Makale Hikâyesinde: Bu hikâyede Saadavi sınıf
atlamanın yarattığı içsel yabancılaşmayı anlatır. Yoksulluk içinde geçmiş
yıllarından kurtulan, şimdi sıcak sobanın yanında “sosyalizm” üzerine makale
yazan adam, kendi hakikatini inkâr eder. Kalemiyle yükselmek isterken,
sözcükleri giderek ona ait olmaktan çıkar. Onun yazısı artık kendi bilincinin
değil, iktidarın yeniden üretim aracıdır. Çocukluğundaki açlık duygusu,
annesinin çatlamış el ve ayakları, babasının tarlaya gel çağrısı, hepsi
kelimelerin arasından sızmaktadır, fakat yazar onları bastırır. Arabasının
camını silen çocuğu görmezden geldiği an, kendi geçmişini de reddeder. Bu
reddediş sınıf atlamanın en trajik biçimidir. Kurtuluş sandığı şey aslında
kendinden kaçıştır.
Fotoğraf Hikâyesinde: İktidar evin içine, bir kız
çocuğunun odasına kadar sızar. Nergis ergenlik dönemindedir; kendi bedeninde
olup bitenleri anlamaya çalışır. Evde kendisiyle yaşıt bir hizmetçi kız vardır.
Onun bedenindeki farklılıkları gördükçe, kendi bedenini de merak etmeye başlar.
Aynanın karşısına geçip kendine bakmak ister ama duvardaki babasının fotoğrafı
buna engel olur. O fotoğraf evdeki otoritenin simgesidir; yalnızca bir resim
değildir, daima gözetleyen bakışlardır. Nergis aynaya baktığında, sanki
babasının gözleri de onu izliyordur. Böyle bir ortamda büyüyen bir kız, kendi
bedenine bile yabancı kalır.
Babası katı, sert kurallarla evi yönetir. Kızını okuldan
almış, dışarı çıkmasını yasaklamıştır. Nergis uysaldır, itaatkârdır. Fakat bir
gece kapalı bir kapının anahtar deliğinden babasıyla
hizmetçi kızı görür. O anda bütün yasakların, namus ve ahlâk kurallarının ne
kadar iki yüzlü olduğunu anlar. Babası kendi kızını koruma bahanesiyle eve
hapsederken, aynı yaşlardaki başka bir kıza dokunmaktadır.
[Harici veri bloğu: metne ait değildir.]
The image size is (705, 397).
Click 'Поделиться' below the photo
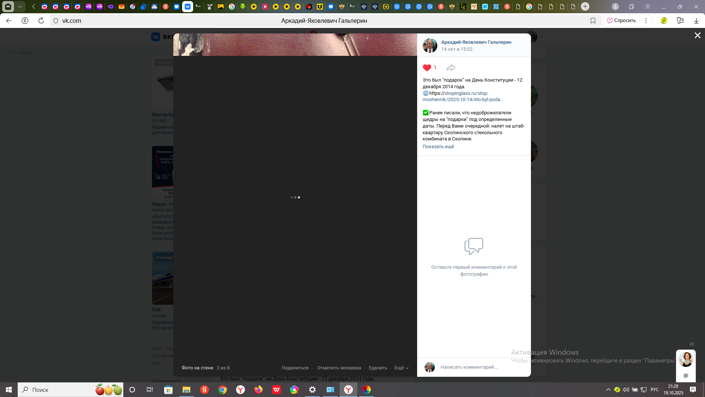[295, 368]
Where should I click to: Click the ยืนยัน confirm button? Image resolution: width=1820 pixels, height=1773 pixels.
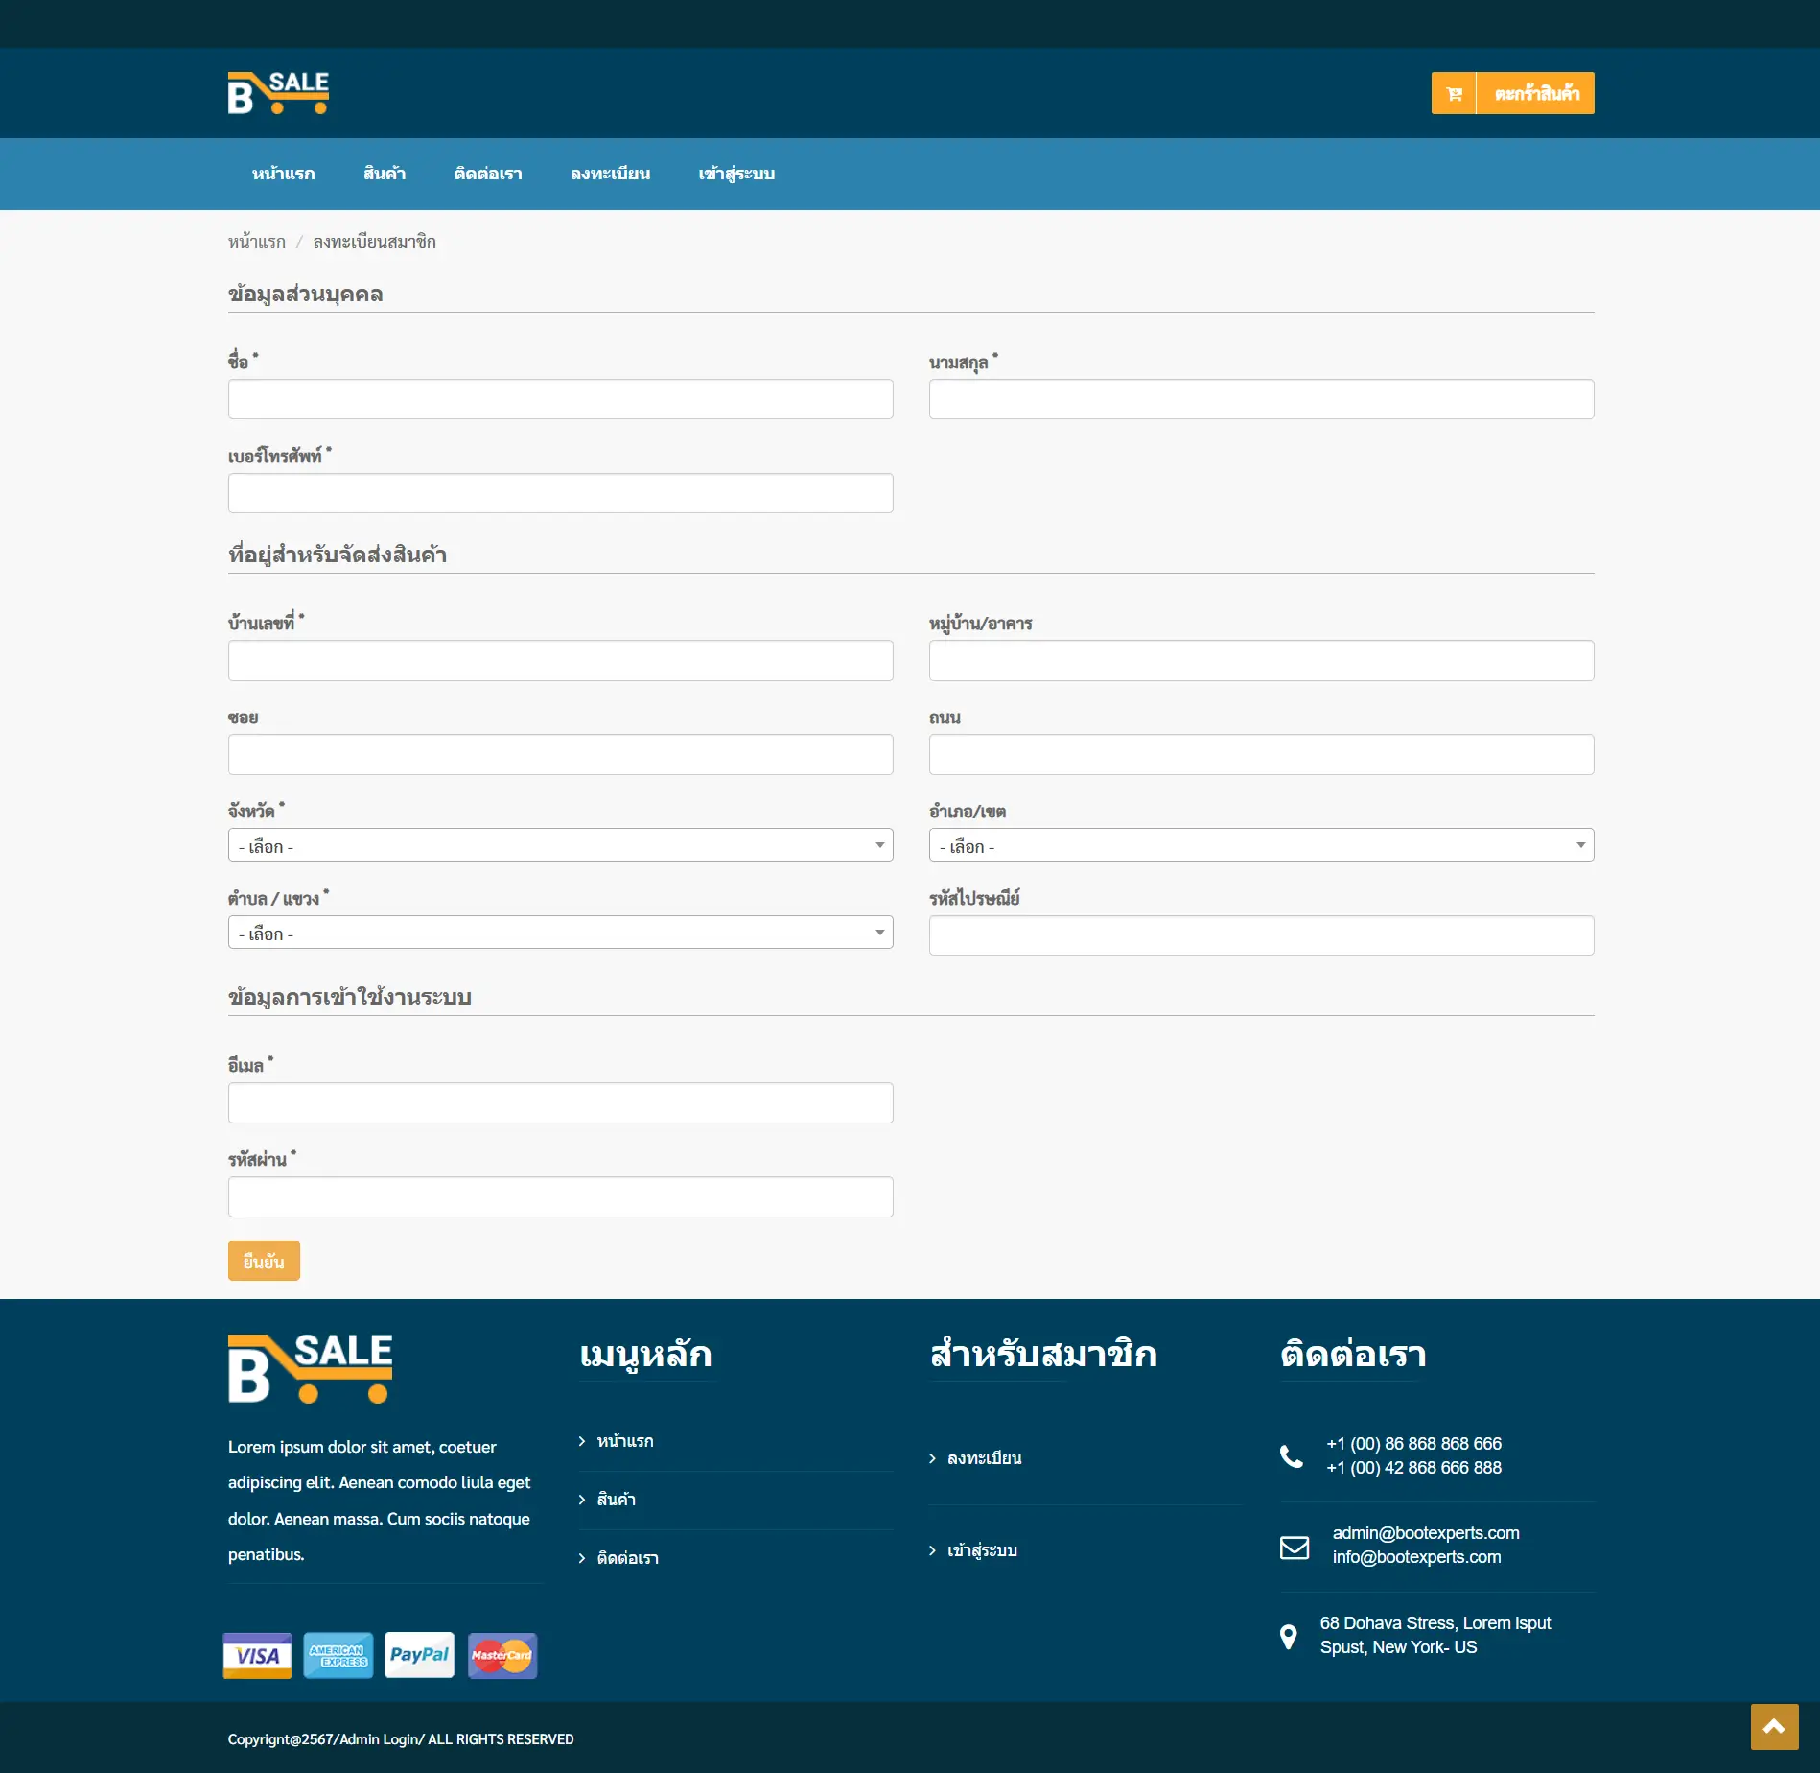(x=264, y=1261)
Hikâyenin sonunda Nergis, duvardaki fotoğrafın karşısına
geçer. Ona bakar, tükürür ve fotoğrafı tırnaklarıyla yırtar. Bu bir kız
çocuğunun ilk defa korkusuna karşı koyduğu andır. Nergis’in bu tepkisi,
Saadavi’nin kadın karakterleri arasında en açık direnişlerden biridir. Kız ilk
kez kendi bedenine ve kendi öfkesine sahip çıkar. Saadavi bu hikâyede korku ve
itaatle büyüyen kadınların bile bir noktada sessizliğini ve itiatkârlığını
bozabileceğini gösterir.
Neval el-Saadavi’nin öyküleri, Arap toplumunda kadınların ve erkeklerin aynı baskı düzeni içinde farklı biçimlerde ezilişini anlatır. Kadın itaatle, erkek kudretle tanımlanır; her ikisi de kendilerine biçilen rolleri taşıdıkları sürece var olabilir. Saadavi, dinin, ailenin ve devletin kadın bedeni üzerindeki denetimini anlatırken, erkekliğin de bu sistemin bir ürünü olduğunu ortaya koyar. Onun dünyasında cinsiyet, insanı bölmenin, kontrol etmenin aracıdır; bu nedenle kimse gerçekten özgür değildir.